◆ Exercise instructions
1. Before turning to the items, list every reputation figure shown in the forum thread about reading gzipped Amazon S3 files with Ruby.
2. Continue the forum thread about reading gzipped Amazon S3 files with Ruby, picking up after its final line.

◆ Source passage
+++++

Reputation: 8461
My company has data messages (json) stored in gzipped files on Amazon S3. I want to use Ruby to iterate through the files and do some analytics. I started to use the 'aws/s3' gem, and get get each file as an object:
#<AWS::S3::S3Object:0x4xxx4760 '/my.company.archive/data/msg/20131030093336.json.gz'>
But once I have this object, I do not know how to unzip it or even access the data inside of it.
Upvotes: 2
Views: 3247
Reputation: 51
For me the below set of steps worked:
file_path = "/tmp/gz/x.csv.gz"
File.open(file_path, mode="wb") do |f|
s3_client.get_object(bucket: bucket, key: key) do |gzfiledata|
f.write gzfiledata
end
end
data = []
Zlib::GzipReader.open(file_path) do |gz_reader|
csv_reader = ::FastestCSV.new(gz_reader)
csv_reader.each do |csv|
data << csv
end
end
Upvotes: 1
Reputation: 114
The S3Object
documentation is updated and the stream
method is no longer available: https://docs.aws.amazon.com/AWSRubySDK/latest/AWS/S3/S3Object.html
So, the best way to read data from an S3 object would be this:
json_data = Zlib::GzipReader.new(StringIO.new(your_object.read)).read
Upvotes: 0
Reputation: 2750
You can see the documentation for S3Object
here: http://amazon.rubyforge.org/doc/classes/AWS/S3/S3Object.html.

+++++

◆ Data supplied
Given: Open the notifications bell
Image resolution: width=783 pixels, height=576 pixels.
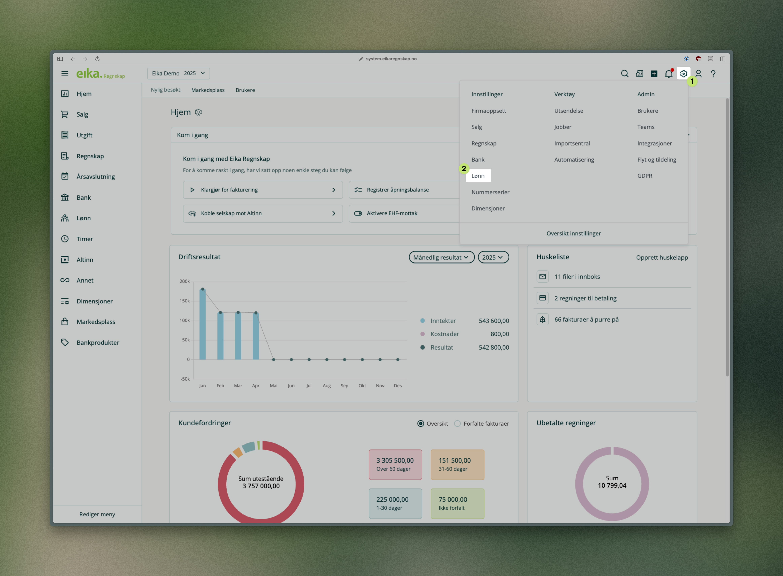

+++++

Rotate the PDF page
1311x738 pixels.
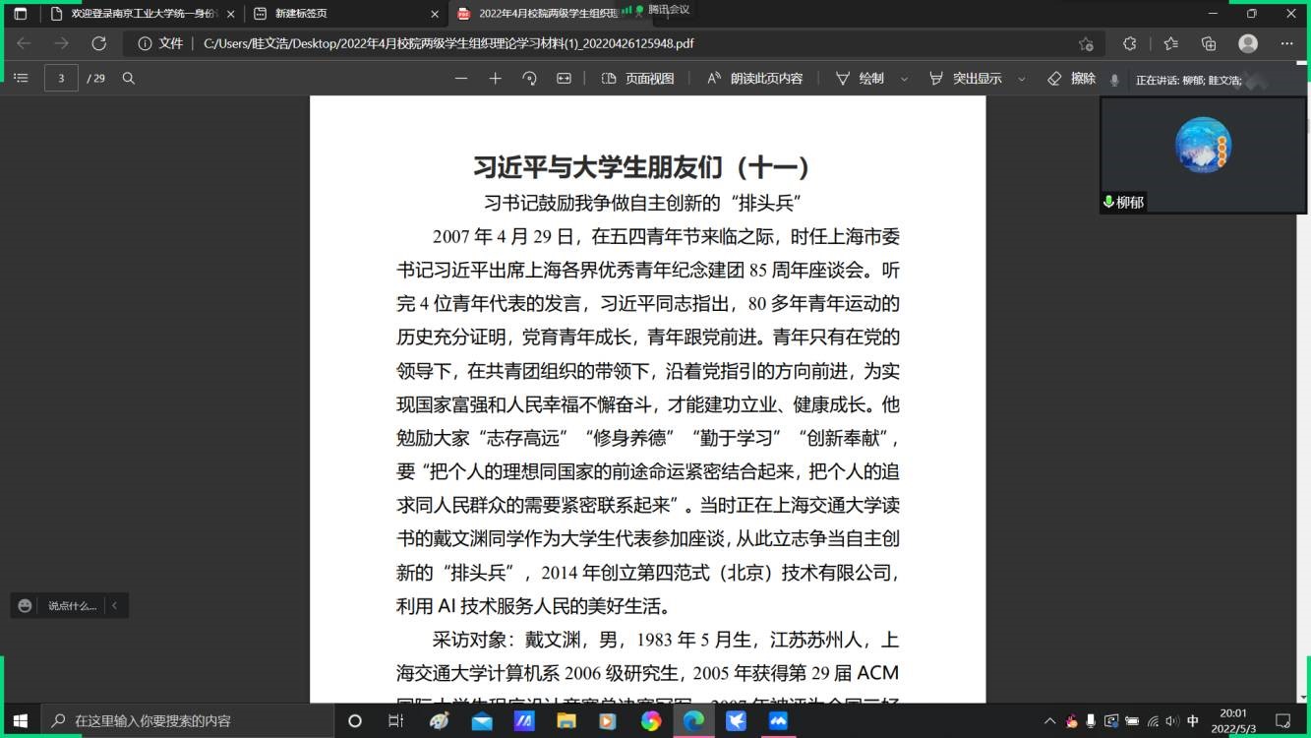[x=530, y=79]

+++++

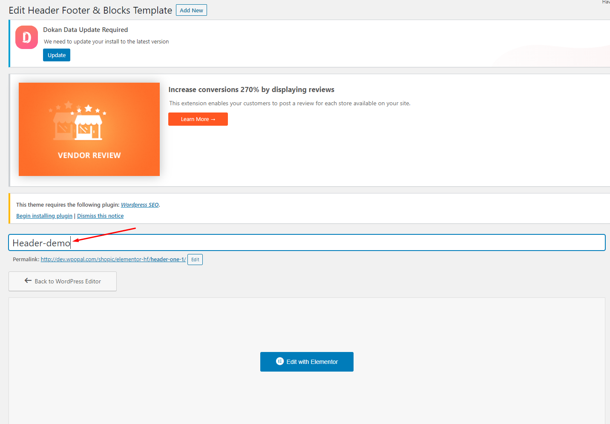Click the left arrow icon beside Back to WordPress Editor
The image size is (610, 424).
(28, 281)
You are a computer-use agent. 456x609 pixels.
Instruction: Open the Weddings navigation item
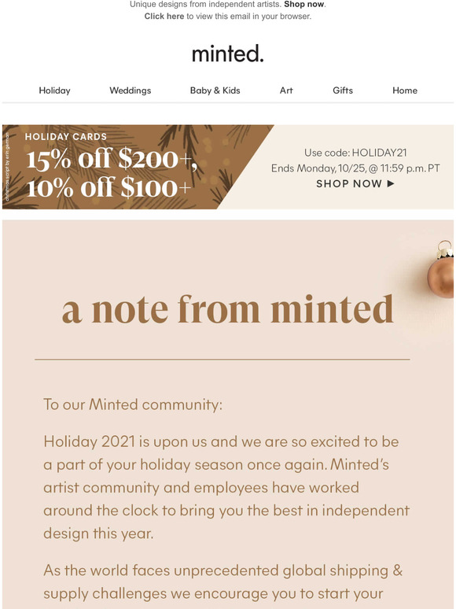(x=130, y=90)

+++++

◆ Written responses
1. 8461, 51, 114, 2750

2.
You can fetch the content by calling your_object.value
; see if you can get that far. Then it should be a question of unpacking the gzip blob. Zlib
should be able to handle that.
I'm not sure if .value
returns you a big string of binary data or an IO object. If it's a string, you can wrap it in a StringIO
object to pass it to Zlib::GzipReader.new
, e.g.
json_data = Zlib::GzipReader.new(StringIO.new(your_object.value)).read
S3Object
has a stream
method, which I would hope behaves like a IO object (I can't test that here, sorry). If so, you could do this:
json_data = Zlib::GzipReader.new(your_object.stream).read
Once you have the unzipped json content, you can just call JSON.parse
on it, e.g.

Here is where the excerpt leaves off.